On the whole, the editorial reminded the Government “to treat it seriously”.  
Is it a threat? 
I do not think so. 
On the contrary, I see the issue of autonomy not as a threat but a positive development tool for the Government. 
It can be so if approached in a rational manner with a long-term strategy of adapting levels of autonomy towards a positive outcome for the nation.  
I see the issue of autonomy, especially political autonomy as a positive development goal that should now be fully exploited and adapted as a possible future political model for a multi-cultural society like PNG. 
Since the Bougainville crisis ended, successive governments have all gone to sleep on the issue of autonomy and what it should do if other provinces also seek autonomy. 
The Government has no coherent national strategic policy and appropriate laws on how best to address future issues of autonomy within its national strategic policy context.
There are many reasons why certain provinces seek autonomy.

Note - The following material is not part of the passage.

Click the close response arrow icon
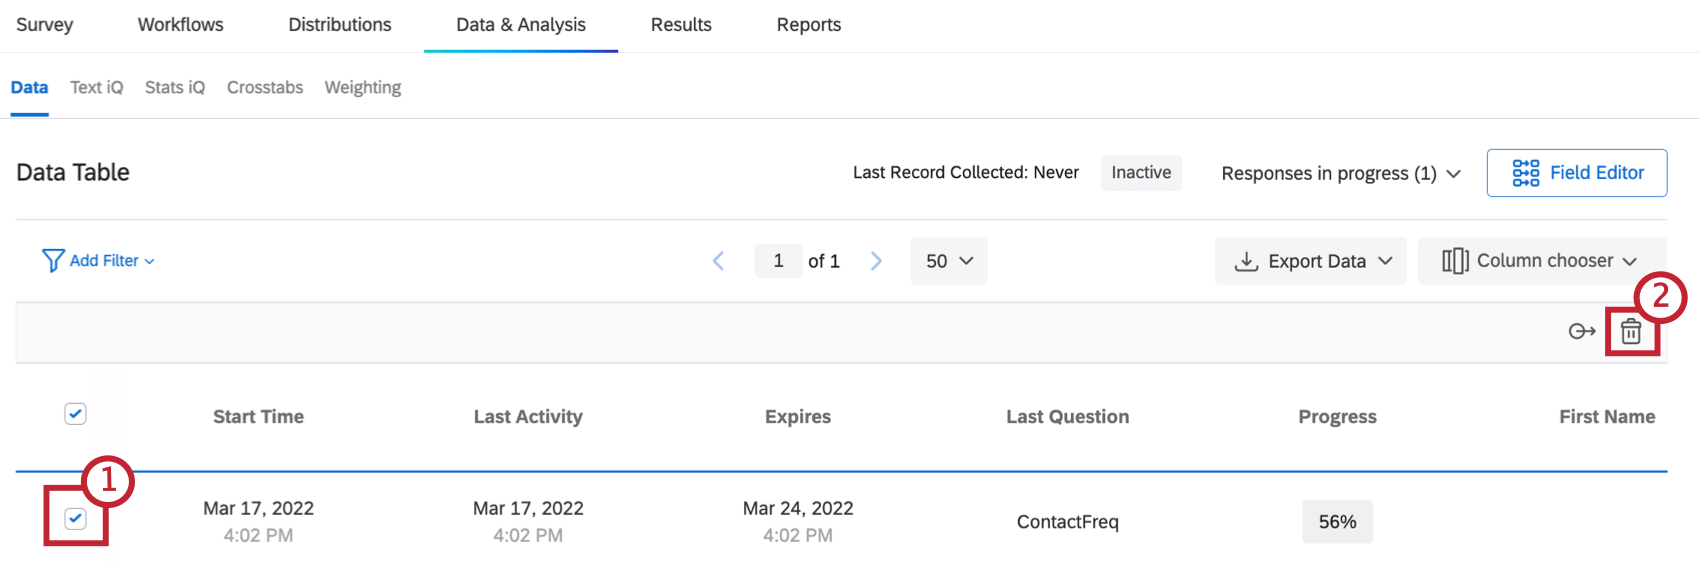Viewport: 1700px width, 568px height. [1581, 332]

It is a form of self-government and provides the possibility to share legislative and executive powers between the National Government and the provinces.
For PNG, the contemporary relevance of autonomy has to be considered as an efficient means of conflict prevention and resolution through accommodation of the fundamental needs of national minorities within the existing provincial boundaries and as a fundamental right of national or ethnic minorities to be considered under national (and international) law.
The political system we have since Independence is badly flawed and needs to be changed as part of our national strategic plan within the next decade as it has failed Papua New Guineans. 
What PNG needs is small central government in a relocated capital city, say Arona valley in the EHP. 
It is time we have four self-governing autonomous regions – Papua, Highlands, Momase and New Guinea Islands – to independently develop their own regional governments under separate laws and administration structures. 
Bougainville can be a part of NGI.
The autonomy issue should not necessarily be seen as a threat but a good sovereign challenge for the Government. 
The Government must now take “the bull by the horns” and address the issue in a bi-partisan way in Parliament and as part of its national strategic plan.